Herzunterstützungssysteme und Kunstherz : Motor für ein zweites Leben

Für Menschen mit schwerer Herzschwäche sind mechanische Herzunterstützungssysteme oft die einzige Chance, weiter zu leben. Die Geräte sind so zuverlässig, dass sie immer häufiger dauerhaft implantiert werden. Auch an voll implantierbaren Kunstherzen, die das gesamte Organ ersetzen, arbeitet die Medizintechnik bereits.

Herzunterstützungssysteme kommen bei Herzinsuffizienz im Endstadium immer häufiger zum Einsatz, weil passende Spenderorgane fehlen.
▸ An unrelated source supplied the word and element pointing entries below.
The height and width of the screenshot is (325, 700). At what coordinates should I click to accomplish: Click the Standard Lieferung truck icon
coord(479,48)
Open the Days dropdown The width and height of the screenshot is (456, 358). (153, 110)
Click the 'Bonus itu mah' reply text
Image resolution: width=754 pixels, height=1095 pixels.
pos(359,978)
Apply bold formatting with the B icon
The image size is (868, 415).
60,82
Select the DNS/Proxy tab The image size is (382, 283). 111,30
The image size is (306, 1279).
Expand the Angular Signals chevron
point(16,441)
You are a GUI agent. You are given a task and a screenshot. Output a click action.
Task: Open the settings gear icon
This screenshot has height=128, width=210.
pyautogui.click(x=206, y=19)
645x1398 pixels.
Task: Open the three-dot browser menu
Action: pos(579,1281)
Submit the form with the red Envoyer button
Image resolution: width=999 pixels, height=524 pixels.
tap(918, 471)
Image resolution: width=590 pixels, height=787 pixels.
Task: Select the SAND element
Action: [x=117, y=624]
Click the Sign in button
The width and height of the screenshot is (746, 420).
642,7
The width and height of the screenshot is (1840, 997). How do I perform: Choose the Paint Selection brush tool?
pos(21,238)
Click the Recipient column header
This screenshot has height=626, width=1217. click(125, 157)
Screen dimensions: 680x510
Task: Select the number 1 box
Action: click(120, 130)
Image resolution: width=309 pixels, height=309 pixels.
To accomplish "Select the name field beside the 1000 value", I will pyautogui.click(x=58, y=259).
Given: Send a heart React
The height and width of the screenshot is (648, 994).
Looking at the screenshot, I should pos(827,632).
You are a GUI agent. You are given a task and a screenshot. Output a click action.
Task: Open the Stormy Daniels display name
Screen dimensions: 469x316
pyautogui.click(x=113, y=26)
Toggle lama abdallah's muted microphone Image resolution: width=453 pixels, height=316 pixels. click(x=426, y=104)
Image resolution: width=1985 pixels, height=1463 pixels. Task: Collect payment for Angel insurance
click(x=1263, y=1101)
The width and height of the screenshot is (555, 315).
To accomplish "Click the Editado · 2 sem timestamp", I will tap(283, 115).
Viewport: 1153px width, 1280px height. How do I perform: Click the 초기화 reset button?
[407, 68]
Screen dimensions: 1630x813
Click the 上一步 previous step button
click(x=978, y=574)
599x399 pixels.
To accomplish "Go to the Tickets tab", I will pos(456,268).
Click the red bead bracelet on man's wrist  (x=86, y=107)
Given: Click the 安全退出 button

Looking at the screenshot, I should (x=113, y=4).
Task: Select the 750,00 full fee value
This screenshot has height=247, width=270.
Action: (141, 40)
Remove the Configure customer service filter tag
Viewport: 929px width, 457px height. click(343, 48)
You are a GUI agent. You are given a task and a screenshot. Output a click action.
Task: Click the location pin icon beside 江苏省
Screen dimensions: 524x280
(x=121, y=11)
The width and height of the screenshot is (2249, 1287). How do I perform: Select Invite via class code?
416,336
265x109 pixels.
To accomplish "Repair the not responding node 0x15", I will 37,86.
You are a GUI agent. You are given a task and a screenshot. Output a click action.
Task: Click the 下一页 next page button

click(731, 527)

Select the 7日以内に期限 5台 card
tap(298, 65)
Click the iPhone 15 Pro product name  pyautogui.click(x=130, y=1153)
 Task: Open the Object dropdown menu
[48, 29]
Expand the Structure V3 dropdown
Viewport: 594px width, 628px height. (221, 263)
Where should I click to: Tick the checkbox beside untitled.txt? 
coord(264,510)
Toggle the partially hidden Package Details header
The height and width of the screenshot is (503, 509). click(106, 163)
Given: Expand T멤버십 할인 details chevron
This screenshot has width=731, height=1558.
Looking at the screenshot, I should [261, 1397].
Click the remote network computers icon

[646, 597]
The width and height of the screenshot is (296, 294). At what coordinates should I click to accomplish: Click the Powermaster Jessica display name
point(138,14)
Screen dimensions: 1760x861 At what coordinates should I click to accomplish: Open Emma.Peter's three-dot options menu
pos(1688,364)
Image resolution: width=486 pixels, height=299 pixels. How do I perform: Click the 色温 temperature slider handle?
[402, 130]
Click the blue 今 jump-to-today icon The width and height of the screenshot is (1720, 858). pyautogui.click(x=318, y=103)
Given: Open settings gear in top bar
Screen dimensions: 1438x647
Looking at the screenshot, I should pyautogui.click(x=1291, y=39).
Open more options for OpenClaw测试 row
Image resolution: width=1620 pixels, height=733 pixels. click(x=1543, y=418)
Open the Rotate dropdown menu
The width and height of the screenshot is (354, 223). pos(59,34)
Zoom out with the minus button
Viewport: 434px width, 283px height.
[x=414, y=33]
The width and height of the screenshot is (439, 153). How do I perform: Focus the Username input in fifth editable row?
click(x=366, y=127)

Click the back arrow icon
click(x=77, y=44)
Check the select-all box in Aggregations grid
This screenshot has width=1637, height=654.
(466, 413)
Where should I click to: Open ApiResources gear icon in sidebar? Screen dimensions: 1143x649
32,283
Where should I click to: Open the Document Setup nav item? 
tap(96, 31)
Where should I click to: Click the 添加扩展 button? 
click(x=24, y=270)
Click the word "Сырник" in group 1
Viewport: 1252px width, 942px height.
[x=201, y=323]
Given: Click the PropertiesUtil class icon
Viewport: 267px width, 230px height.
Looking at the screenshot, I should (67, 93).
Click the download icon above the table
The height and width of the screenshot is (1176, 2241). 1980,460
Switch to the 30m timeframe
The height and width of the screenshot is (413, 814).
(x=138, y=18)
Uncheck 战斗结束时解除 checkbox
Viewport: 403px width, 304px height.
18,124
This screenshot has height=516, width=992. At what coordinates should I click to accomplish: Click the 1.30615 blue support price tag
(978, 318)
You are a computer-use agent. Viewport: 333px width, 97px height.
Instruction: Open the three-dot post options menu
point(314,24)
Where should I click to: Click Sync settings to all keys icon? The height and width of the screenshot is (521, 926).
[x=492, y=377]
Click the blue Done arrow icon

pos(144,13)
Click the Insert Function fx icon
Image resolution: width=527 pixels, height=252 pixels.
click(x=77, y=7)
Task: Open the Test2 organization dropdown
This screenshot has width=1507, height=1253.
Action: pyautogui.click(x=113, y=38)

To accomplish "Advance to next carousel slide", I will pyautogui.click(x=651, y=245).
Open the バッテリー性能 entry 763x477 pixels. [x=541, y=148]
294 Herztransplantationen wurden 2014 in Deutschland durchgeführt. Das ist der niedrigste Stand seit 1994. Demgegenüber standen fast 1.000 Patienten, die bei der für die Organvergabe zuständigen Stiftung Eurotransplant für diese Behandlung angemeldet waren. Eigentlich ist der Bedarf an den raren Spenderherzen noch deutlich höher. Denn auf die Warteliste kommen nur Menschen, die – abgesehen von ihrem Herzleiden – so jung und gesund sind, dass die Transplantation maximalen Erfolg verspricht. Wer über 60 und anderweitig schwer krank ist, hat praktisch keine Chance.

Die Patienten, die ein neues Herz bräuchten, leiden unter einer Herzinsuffizienz im Endstadium. Das heißt, der Herzmuskel ist zu schwach, um ausreichend Blut durch den Kreislauf zu befördern. Medikamente können das Organ entlasten und seine Schlagkraft stärken, doch sie verhindern nicht, dass die Erkrankung stetig voranschreitet. Wenn die medikamentöse Behandlung an ihre Grenzen stößt und das Organ zu versagen droht, gibt es eine Alternative zur Transplantation, die sich mehr und mehr etabliert: mechanische Herzunterstützungssysteme.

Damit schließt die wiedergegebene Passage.